Selected passage:
—————

Mediterranean Cypress

Cupressus sempervirens, the common cypress or Mediterranean cypress, is an evergreen tree species of the Cupresaceae family. It has great longevity, specimens exist that are more than 1,000 years old.

It originates from eastern Mediterranean regions, with important areas in northern Libya, southern Greece (Crete and Rhodes), southern Turkey, Cyprus, western Syria, Lebanon, western Jordan and certain areas of Iran. It is believed that two or three thousand years ago it formed large forest masses in North Africa, few examples are left today.

Characteristics:

Height: between 25 and 30 metres. Sometimes, they can reach up to 35 metres.

Leaves: They appear in branches in scale form, and measure between 2 and 5 millimetres in length. They form dense foliage in a dark green colour.

Branches: fine, more or less cylindrical or tetragonal and in a dark green matte colour.

Flowers: the masculine ones are cylindrical pollinate between February and March. The feminine ones form sets of small pineapples or cones of greenish grey colour, that when maturing, they acquire a woody aspect. Flowering occurs in Spring and ripening occurs in the Autumn of the year following pollination, about 20 months later.

Seeds: the seed is found in the cones and have a very long-lasting germinative property.

Trunk: straight, can reach up to 1 metre in diameter, although some extraordinary examples have been found measuring up to 3 metres at its base.

—————

Extracted records:
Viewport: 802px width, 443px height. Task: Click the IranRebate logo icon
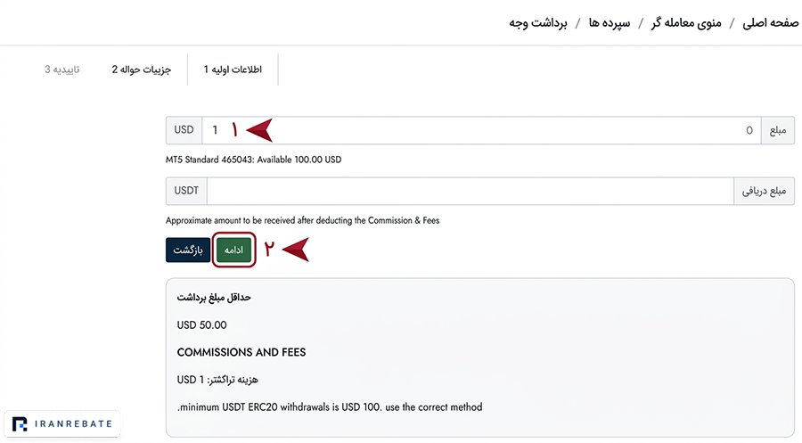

—————

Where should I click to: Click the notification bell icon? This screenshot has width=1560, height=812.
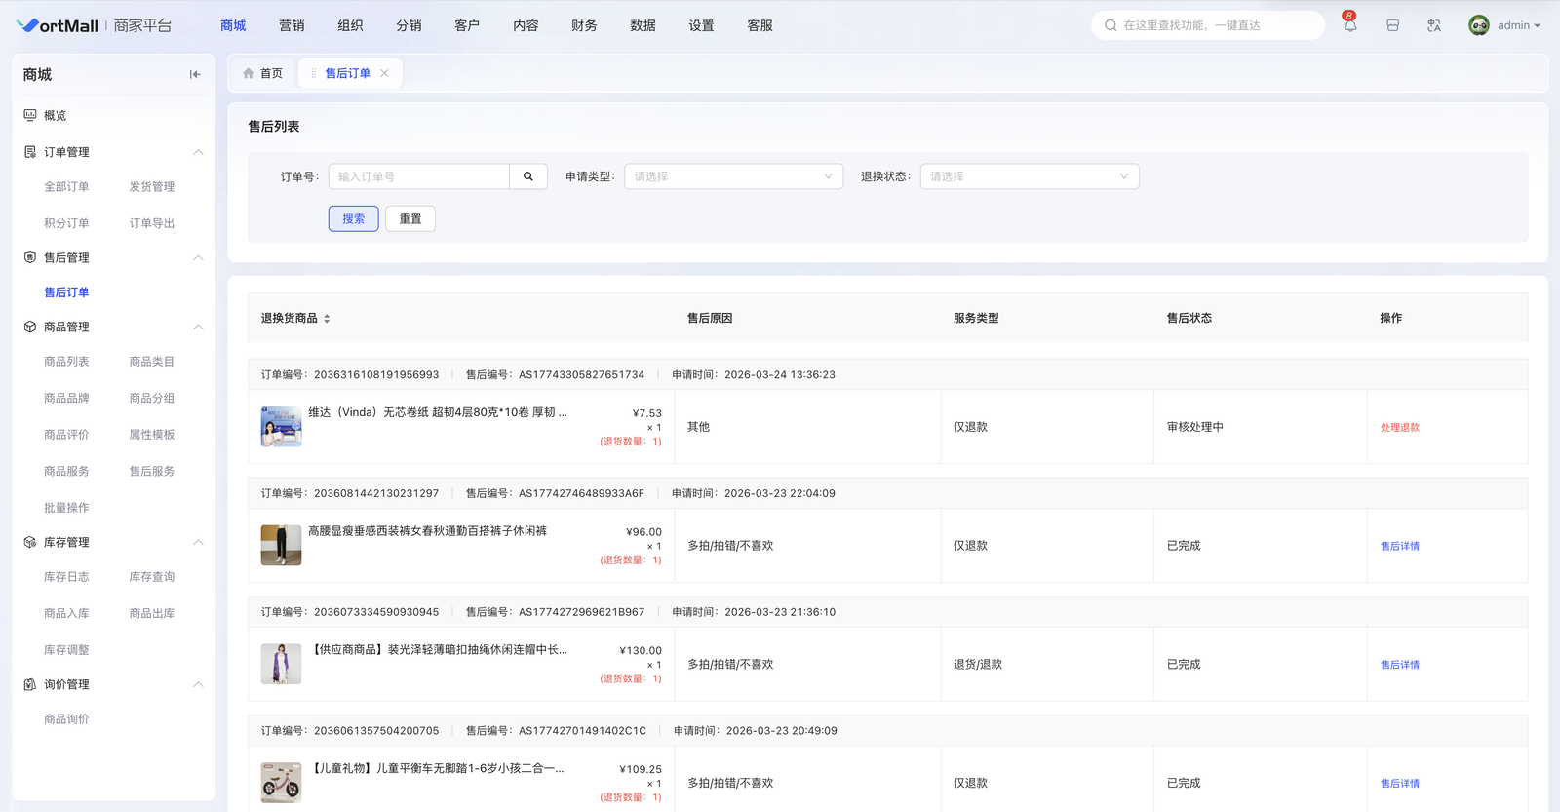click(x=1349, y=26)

—————

Activity list:
1 – According to the Mediterranean cypress text, what is the maximum diameter of the trunk found in some extraordinary examples?
2 – Write out everything in the Mediterranean cypress text from "It originates from" down to "to 35 metres.".
3 – Extend the Mediterranean cypress text, picking up right after its last sentence.
The lines have nothing to do with the work here.

Expected responses:
1 – Up to 3 metres at its base.

2 –
It originates from eastern Mediterranean regions, with important areas in northern Libya, southern Greece (Crete and Rhodes), southern Turkey, Cyprus, western Syria, Lebanon, western Jordan and certain areas of Iran. It is believed that two or three thousand years ago it formed large forest masses in North Africa, few examples are left today.

Characteristics:

Height: between 25 and 30 metres. Sometimes, they can reach up to 35 metres.

3 –
It is found under two natural forms:

Horizontal (Cupressus sempervirens f.horizonis): with extended branching and has the appearance of Cedar or Pine.

Pyramidal (Cupressus sempervirens f.pyramidalis): columnar in shape; it is the most widespread form when in cultivation.

The Cypress was highly cultivated in the Greek-Roman world, becoming a common element of the Mediterranean garden. The Greeks considered it as a symbol of female beauty.

In other areas, the Cypress was considered a symbol of hospitality. In the old times, two Cypresses were planted at the door of a house to indicate to the travellers that the hospitality of the house offered them food and bed for a few days.

Regarding the durability characteristic of Cypress wood, it is often cited that the doors of St. Peter’s Basilica in the Vatican are from this tree and after twelve hundred years, they still show no visible signs of deterioration.

In July 2012, a forest fire lasting five days devastated 50,000 hectares of forest in the Valencian town of Andilla. However, in the middle of the calcined landscape, a group of 946 Cypresses, with an age of about 22 years old, was practically unharmed and only 12 Cypresses burned. Andilla Cypresses were planted by the European project CypFire, which studies several aspects of Cypress, including fire resistance.